The workaround I found is to decrease the CPU request (100m instead of 300m) of the pods and have the Horizontal Pod Autoscaler (HPA) create more on demand. This is fine for me but if your application is not suitable for many small instances you are out of luck. Perhaps a cron job that cordons a node if the total utilization is low?
I agree that according to Documentation it seems that "gke-name-cluster-default-pool" could be safely deleted, conditions:
However checking the Documentation I found:
What types of pods can prevent CA from removing a node?
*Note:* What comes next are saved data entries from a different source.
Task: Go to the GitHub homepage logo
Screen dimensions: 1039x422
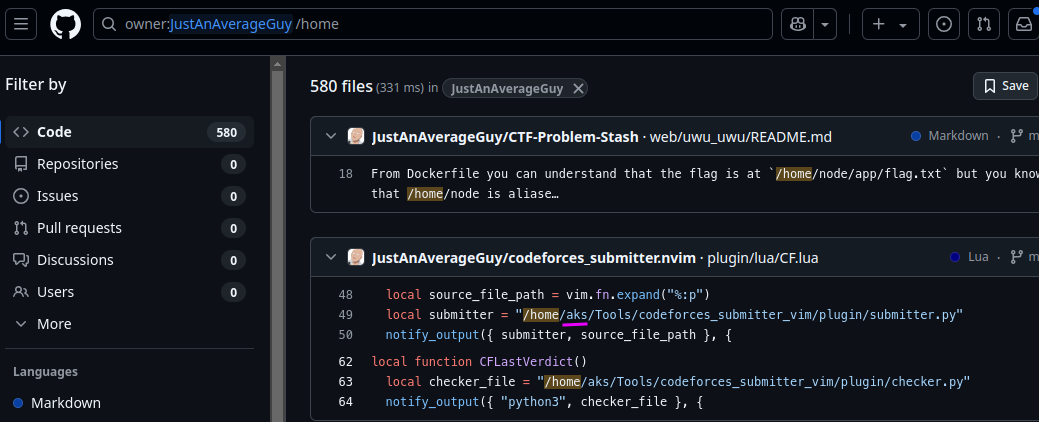Action: coord(66,25)
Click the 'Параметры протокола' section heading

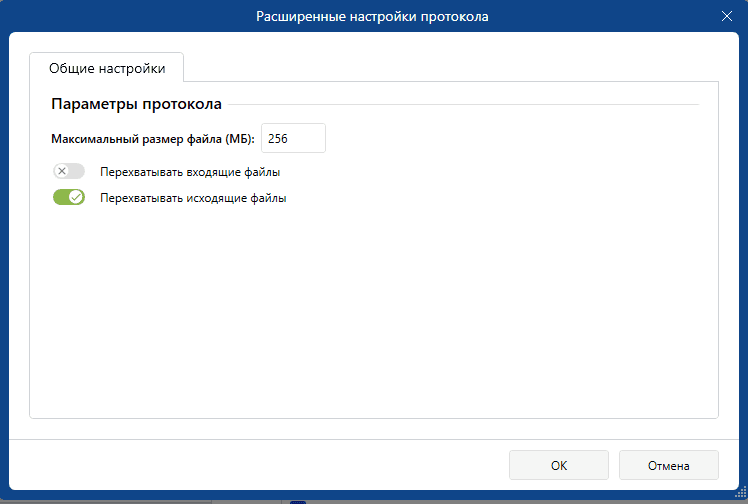point(136,104)
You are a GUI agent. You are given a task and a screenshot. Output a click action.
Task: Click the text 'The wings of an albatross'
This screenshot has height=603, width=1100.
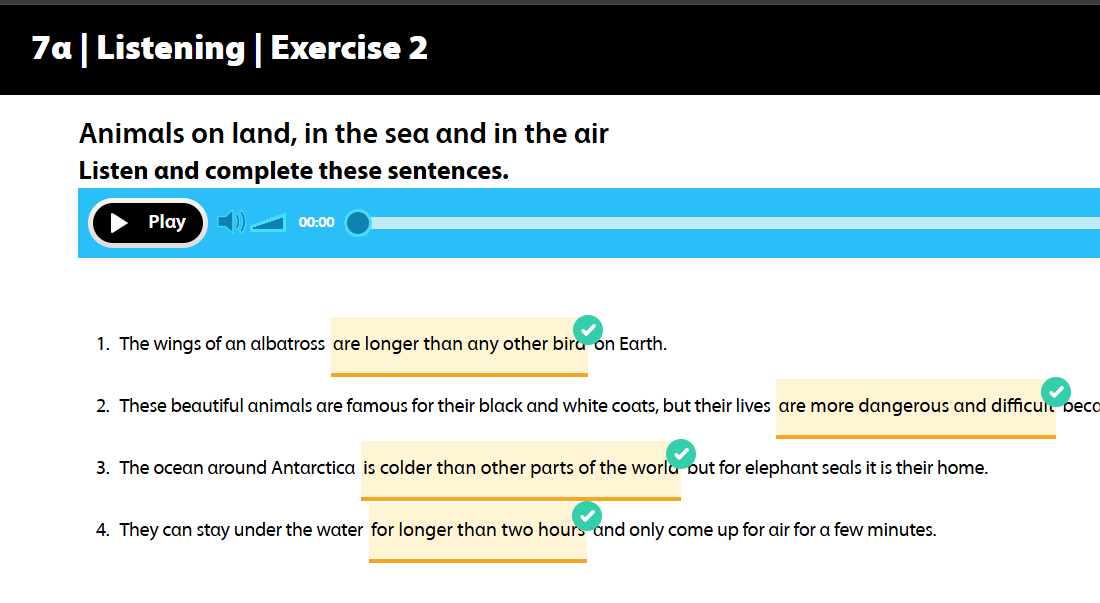click(x=221, y=344)
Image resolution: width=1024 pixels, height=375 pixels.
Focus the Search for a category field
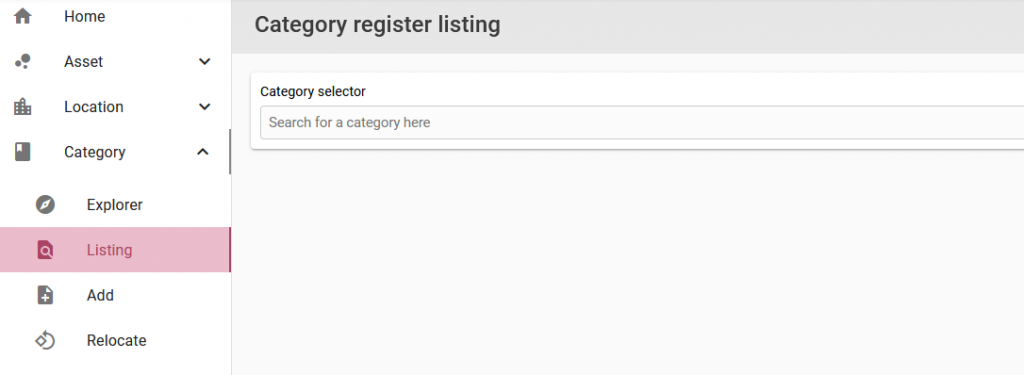(x=642, y=123)
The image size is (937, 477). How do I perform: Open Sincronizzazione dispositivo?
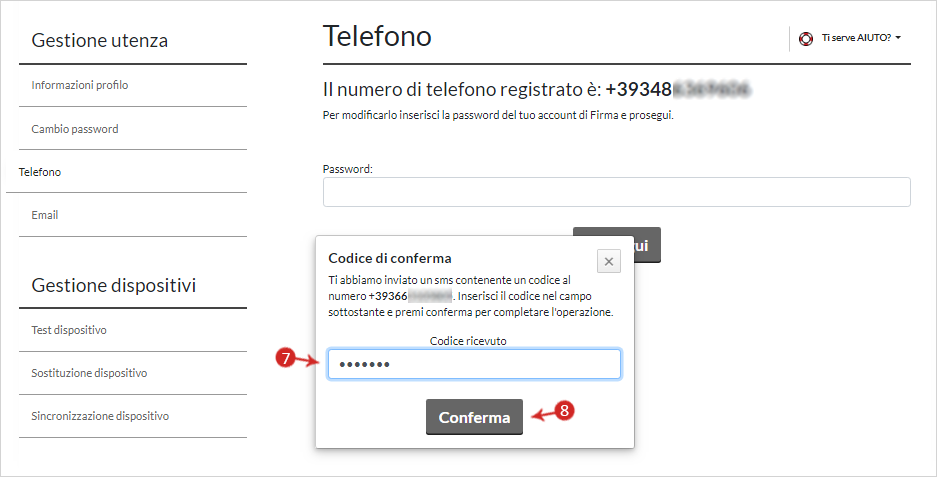click(100, 415)
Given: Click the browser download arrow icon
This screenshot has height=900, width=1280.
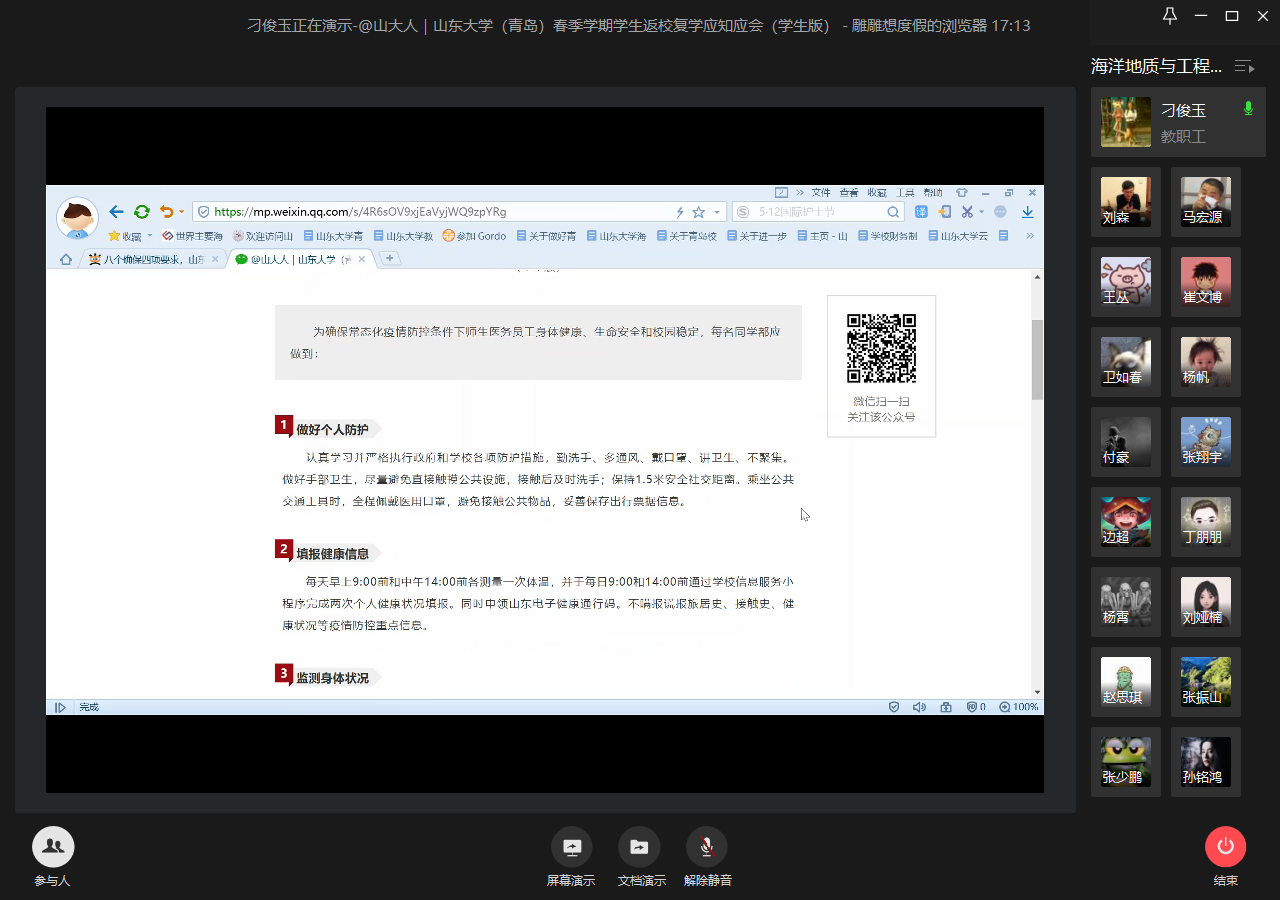Looking at the screenshot, I should point(1027,212).
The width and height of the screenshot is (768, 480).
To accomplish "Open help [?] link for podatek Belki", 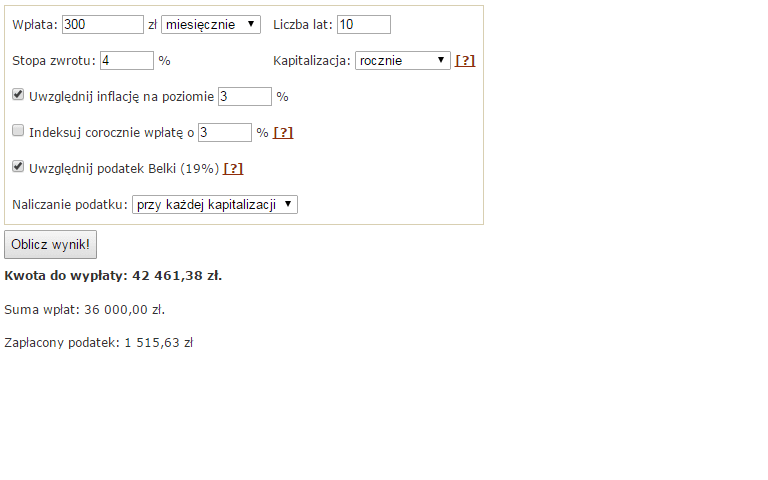I will tap(233, 168).
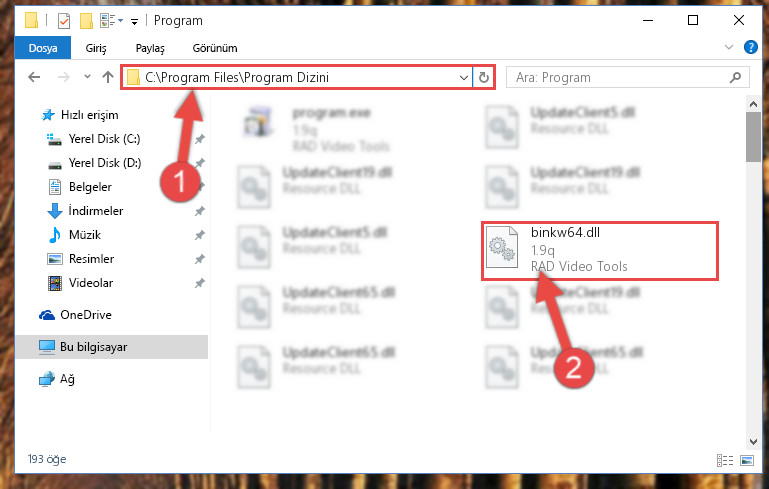
Task: Unpin İndirmeler from quick access
Action: pos(199,211)
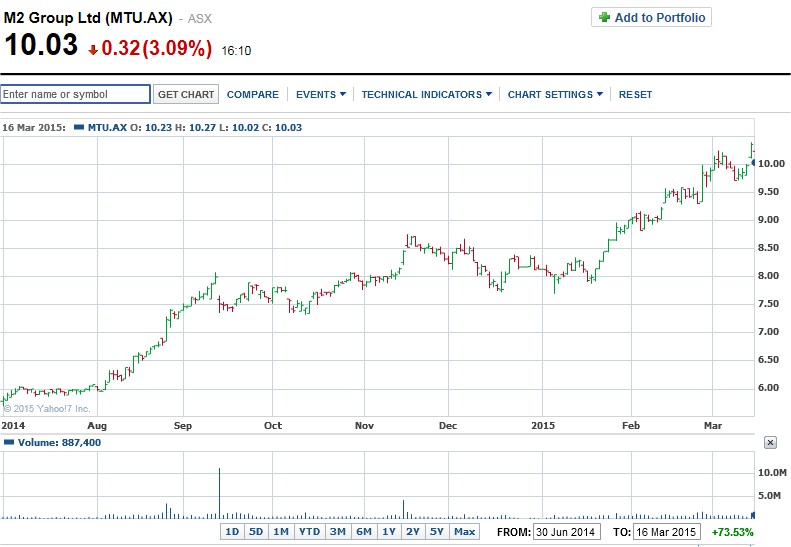Image resolution: width=791 pixels, height=547 pixels.
Task: Close the Volume panel with the X
Action: click(769, 442)
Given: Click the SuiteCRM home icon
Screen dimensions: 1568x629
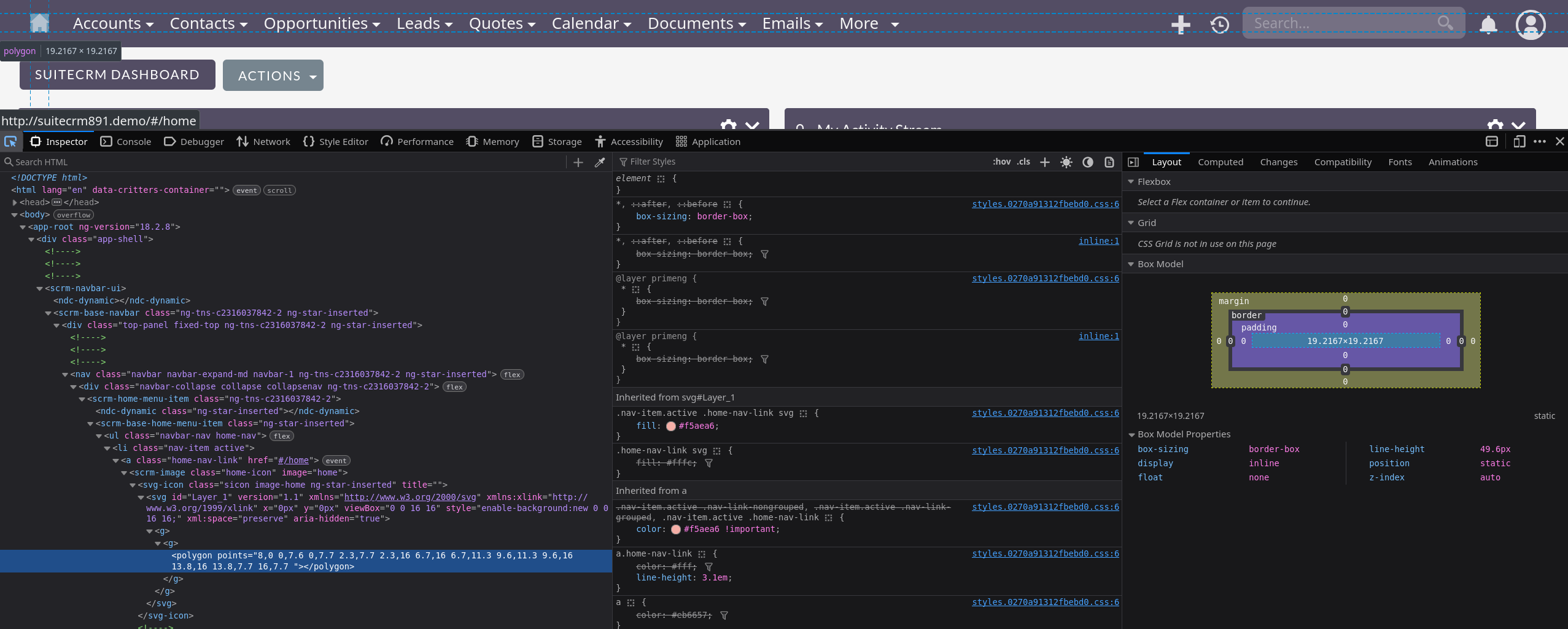Looking at the screenshot, I should [39, 23].
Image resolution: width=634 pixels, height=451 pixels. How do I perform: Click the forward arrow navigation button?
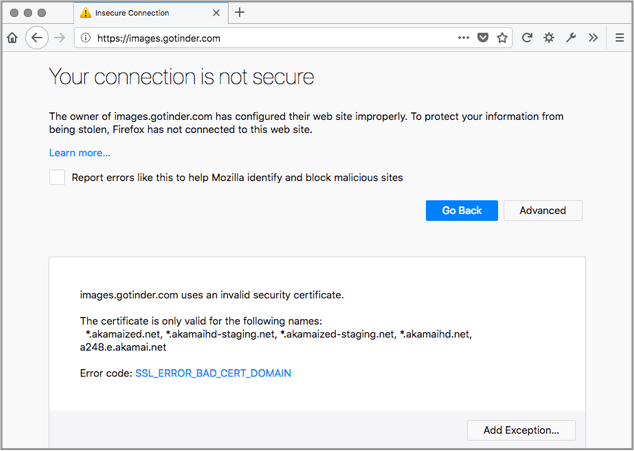[60, 38]
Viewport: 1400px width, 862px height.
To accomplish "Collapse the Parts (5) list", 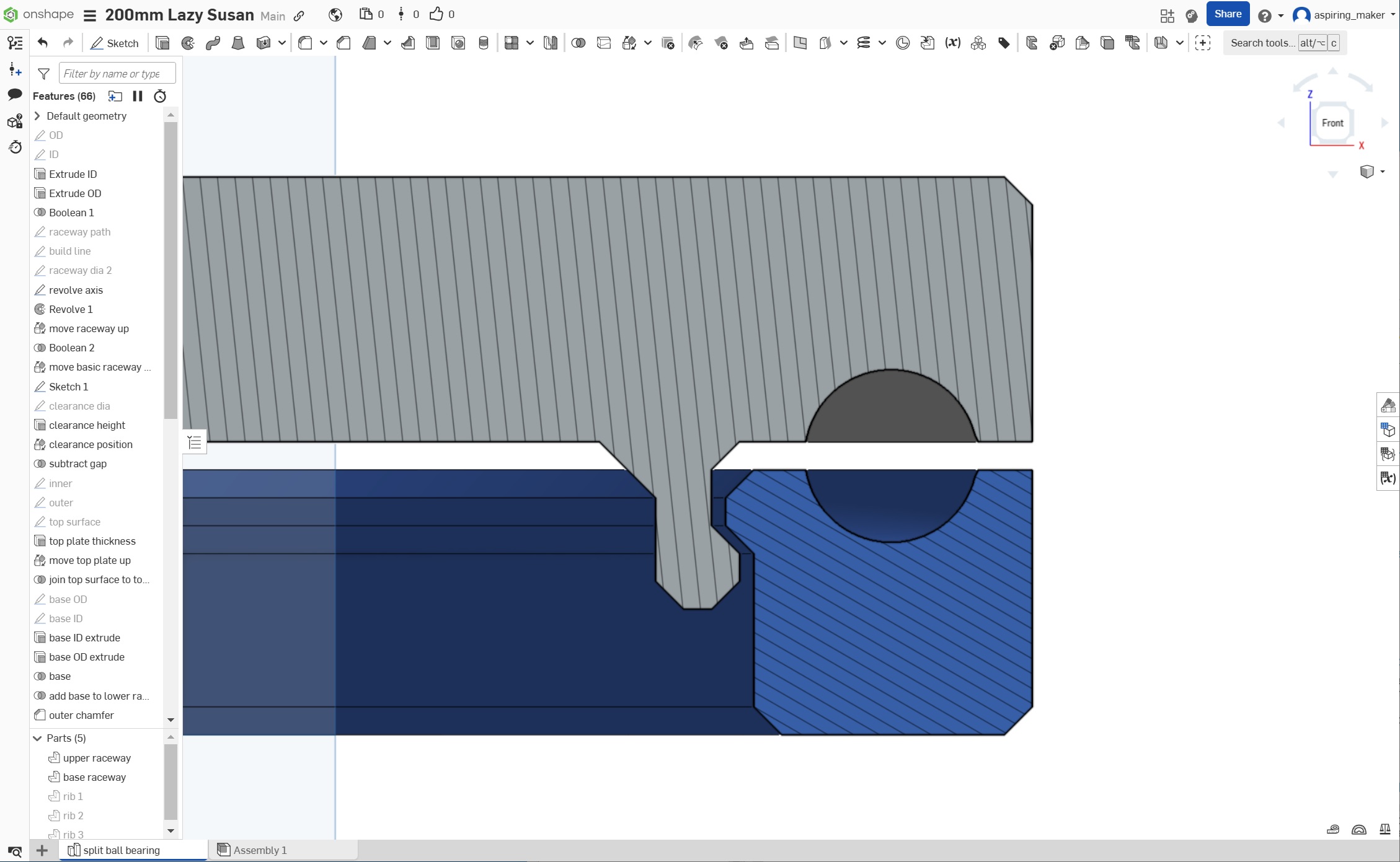I will click(37, 738).
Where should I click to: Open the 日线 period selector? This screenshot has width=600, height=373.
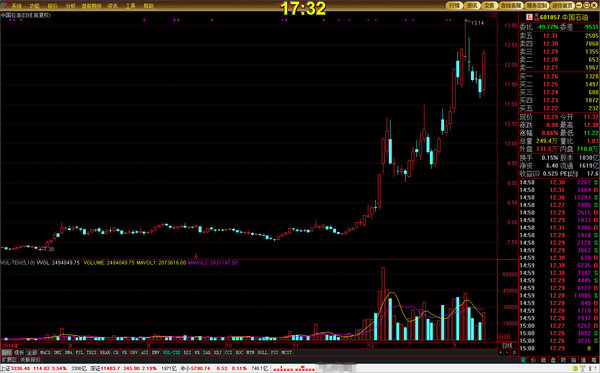pos(507,345)
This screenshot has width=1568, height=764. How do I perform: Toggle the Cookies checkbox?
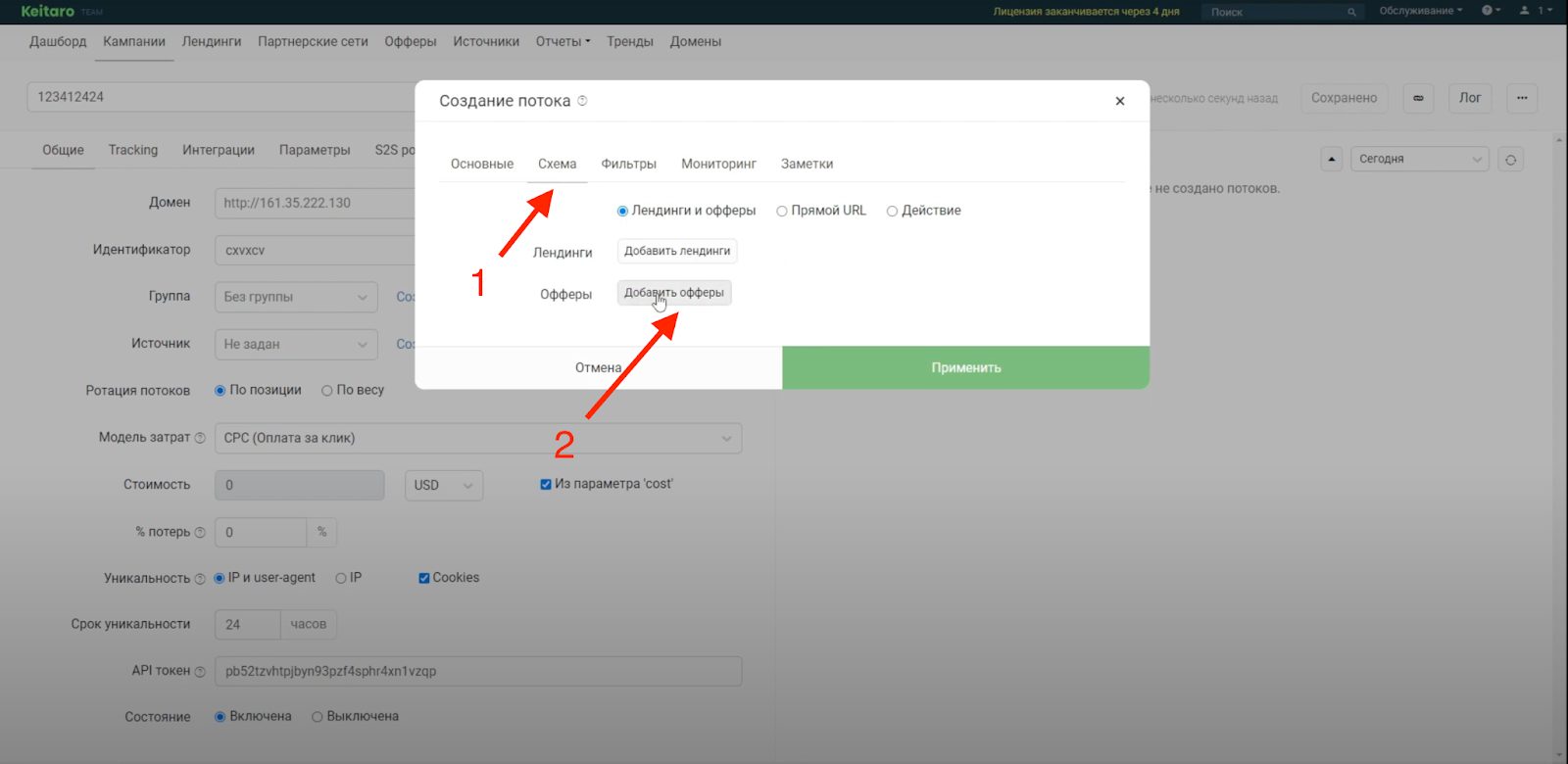pos(424,578)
[...] Kube-system pods that are not run on the node by default, * [..]
heapster-v1.5.2--- is running on the node and it is a Kube-system pod that is not run on the node by default.
I will update the answer if I discover more interesting information.
The fact that the node it is the last one in the zone is not an issue.
To prove it I tested on a brand new cluster with 3 nodes each one in a different zone, one of them was without any workload apart from "kube-proxy" and "fluentd" and was correctly deleted even if it was bringing the size of the zone to zero.